Nel 1075 Roberto il Guiscardo Normanno si impadronisce del paese e comincia la costruzione del castello
Nel 1466 passa sotto il controllo degli Svevi. Nel 1464 finisce in mano degli Aragonesi ed è Ferdinando di Aragona che insignisce del titolo di conte il viceré di Napoli Andrea Carafa. Rimane feudo fino al 1806 quando entra a far parte del regno di Napoli.

Il Battistero. Costituisce l’unico battistero bizantino in Calabria pervenuto ai nostri giorni ancora sostanzialmente integro. L’architettura di questo gioiello deriva dagli edifici a pianta centrale che trovano riferimento nel mausoleo di Santa Costanza a Roma. Il battistero bizantino ha, infatti, una forma circolare con quattro appendici, con affreschi risalenti al X-XII secolo.

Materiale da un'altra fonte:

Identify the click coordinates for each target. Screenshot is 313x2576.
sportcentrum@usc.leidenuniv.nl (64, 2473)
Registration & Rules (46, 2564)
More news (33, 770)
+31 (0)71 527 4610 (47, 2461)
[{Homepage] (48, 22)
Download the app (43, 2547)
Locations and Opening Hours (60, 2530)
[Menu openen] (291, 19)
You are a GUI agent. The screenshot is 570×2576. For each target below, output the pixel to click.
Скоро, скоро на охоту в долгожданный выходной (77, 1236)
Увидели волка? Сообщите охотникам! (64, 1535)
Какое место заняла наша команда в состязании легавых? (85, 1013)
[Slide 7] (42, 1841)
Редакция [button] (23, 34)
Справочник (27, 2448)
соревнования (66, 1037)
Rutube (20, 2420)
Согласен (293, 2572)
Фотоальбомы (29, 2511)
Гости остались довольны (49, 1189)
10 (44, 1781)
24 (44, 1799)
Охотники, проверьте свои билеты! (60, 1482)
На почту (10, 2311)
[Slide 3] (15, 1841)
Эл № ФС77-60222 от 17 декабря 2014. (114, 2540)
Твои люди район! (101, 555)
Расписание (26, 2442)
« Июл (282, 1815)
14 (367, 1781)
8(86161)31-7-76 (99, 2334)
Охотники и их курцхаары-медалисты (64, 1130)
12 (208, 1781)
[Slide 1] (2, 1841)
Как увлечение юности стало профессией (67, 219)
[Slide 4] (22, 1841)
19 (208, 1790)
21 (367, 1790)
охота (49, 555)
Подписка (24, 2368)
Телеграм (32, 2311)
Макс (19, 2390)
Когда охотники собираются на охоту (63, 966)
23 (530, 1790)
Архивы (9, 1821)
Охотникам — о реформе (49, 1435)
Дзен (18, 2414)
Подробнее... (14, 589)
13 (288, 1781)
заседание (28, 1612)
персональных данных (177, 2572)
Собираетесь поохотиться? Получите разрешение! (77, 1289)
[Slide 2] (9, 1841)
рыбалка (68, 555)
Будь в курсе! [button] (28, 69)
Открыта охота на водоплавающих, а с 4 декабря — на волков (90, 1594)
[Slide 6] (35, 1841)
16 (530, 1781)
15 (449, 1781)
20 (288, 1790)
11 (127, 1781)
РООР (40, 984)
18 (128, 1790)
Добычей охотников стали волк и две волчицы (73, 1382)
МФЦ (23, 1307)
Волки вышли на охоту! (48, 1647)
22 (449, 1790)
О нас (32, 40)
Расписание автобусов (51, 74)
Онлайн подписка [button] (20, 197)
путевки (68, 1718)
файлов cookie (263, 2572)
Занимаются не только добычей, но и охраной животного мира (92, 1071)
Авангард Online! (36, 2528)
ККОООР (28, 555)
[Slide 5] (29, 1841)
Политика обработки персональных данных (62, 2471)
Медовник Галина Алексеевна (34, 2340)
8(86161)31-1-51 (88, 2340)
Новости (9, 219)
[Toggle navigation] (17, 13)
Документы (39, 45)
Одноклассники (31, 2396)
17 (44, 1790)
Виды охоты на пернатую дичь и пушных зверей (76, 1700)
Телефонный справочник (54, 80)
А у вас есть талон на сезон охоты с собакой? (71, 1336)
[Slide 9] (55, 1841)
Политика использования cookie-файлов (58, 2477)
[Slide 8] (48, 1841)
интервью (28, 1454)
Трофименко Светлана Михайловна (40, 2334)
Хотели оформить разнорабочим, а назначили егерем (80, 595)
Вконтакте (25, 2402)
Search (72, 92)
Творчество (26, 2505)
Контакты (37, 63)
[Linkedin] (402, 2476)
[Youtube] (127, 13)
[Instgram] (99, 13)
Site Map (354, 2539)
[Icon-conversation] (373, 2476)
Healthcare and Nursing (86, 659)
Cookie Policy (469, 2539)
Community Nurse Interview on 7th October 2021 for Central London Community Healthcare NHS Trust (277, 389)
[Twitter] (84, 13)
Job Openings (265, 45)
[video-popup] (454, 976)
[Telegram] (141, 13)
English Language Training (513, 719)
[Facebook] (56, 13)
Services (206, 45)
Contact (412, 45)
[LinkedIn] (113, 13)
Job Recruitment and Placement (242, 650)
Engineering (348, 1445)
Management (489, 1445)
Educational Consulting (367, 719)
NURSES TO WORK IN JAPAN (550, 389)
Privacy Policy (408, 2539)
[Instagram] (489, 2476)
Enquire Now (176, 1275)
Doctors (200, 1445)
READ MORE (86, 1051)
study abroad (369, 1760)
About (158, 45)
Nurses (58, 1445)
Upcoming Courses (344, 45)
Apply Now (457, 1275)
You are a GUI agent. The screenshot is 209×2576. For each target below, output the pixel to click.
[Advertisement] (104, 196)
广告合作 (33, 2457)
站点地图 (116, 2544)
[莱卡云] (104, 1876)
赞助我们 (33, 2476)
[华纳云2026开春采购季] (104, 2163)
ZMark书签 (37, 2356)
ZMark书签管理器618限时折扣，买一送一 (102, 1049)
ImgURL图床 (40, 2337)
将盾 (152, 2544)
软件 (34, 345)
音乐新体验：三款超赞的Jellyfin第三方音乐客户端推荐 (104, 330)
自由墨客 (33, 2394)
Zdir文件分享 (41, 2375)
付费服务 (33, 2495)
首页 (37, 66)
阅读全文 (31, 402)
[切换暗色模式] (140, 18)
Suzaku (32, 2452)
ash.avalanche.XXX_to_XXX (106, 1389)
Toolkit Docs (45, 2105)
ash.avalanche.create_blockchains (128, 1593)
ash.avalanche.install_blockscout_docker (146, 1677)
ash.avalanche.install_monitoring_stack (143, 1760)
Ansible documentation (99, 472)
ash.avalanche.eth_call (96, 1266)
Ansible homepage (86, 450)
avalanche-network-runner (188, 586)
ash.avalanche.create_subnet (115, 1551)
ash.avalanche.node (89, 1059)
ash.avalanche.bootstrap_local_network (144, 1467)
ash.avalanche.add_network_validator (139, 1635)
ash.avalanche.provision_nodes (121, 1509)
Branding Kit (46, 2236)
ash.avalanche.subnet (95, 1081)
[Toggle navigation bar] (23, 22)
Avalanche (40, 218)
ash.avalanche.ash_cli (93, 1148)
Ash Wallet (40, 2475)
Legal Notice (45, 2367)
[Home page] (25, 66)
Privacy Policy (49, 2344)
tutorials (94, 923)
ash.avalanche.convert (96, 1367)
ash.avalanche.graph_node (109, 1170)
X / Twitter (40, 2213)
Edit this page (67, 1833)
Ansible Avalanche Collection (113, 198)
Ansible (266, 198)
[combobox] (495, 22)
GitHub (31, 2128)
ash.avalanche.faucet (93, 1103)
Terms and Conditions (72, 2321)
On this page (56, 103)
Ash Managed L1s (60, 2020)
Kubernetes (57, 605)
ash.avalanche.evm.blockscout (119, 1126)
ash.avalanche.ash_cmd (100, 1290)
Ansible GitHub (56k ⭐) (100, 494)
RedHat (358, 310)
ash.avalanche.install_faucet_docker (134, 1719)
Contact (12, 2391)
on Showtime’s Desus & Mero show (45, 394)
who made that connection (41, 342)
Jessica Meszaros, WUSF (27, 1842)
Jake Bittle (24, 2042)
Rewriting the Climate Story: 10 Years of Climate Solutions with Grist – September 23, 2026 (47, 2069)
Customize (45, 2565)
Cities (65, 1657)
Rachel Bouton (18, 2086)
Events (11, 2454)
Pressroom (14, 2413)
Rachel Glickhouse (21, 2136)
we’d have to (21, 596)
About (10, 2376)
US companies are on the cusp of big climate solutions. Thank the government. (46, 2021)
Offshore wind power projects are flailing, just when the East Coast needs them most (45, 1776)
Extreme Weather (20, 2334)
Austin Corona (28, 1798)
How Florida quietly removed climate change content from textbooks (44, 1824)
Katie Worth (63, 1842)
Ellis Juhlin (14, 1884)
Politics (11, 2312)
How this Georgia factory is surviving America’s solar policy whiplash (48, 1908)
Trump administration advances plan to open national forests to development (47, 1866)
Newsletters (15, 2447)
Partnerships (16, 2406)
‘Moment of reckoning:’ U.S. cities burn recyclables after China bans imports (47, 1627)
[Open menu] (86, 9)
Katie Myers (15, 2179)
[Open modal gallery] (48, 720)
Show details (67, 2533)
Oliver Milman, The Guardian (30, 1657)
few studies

Anticamente nota come Sibarene nell’840 fu conquistata dagli arabi liberata dopo quaranta anni dominio dai bizantini che la governarono fino al 1076 e successivamente dai Normanni poi dagli Svevi quindi dagli Angioini gli Aragonesi e infine i Borbone.


Il castello
La sua costruzione risale all’epoca della dominazione Normanna e fu edificato su una fortificazione preesistente di epoca bizantina: l’antica Kastron dove coesistevano strutture ecclesiali e militari delimitate da un unica recinzione protetta da fossati. Al periodo bizantino risalgono i resti della chiesa affrescata e la necropoli.


Si possono visitare il castello, il museo archeologico, il battistero bizantino, la cattedrale. Mentre S. Nicola e S. Ponte rappresentano un ampio settore di abitato rupestre con numerose grotte ed una chiesa.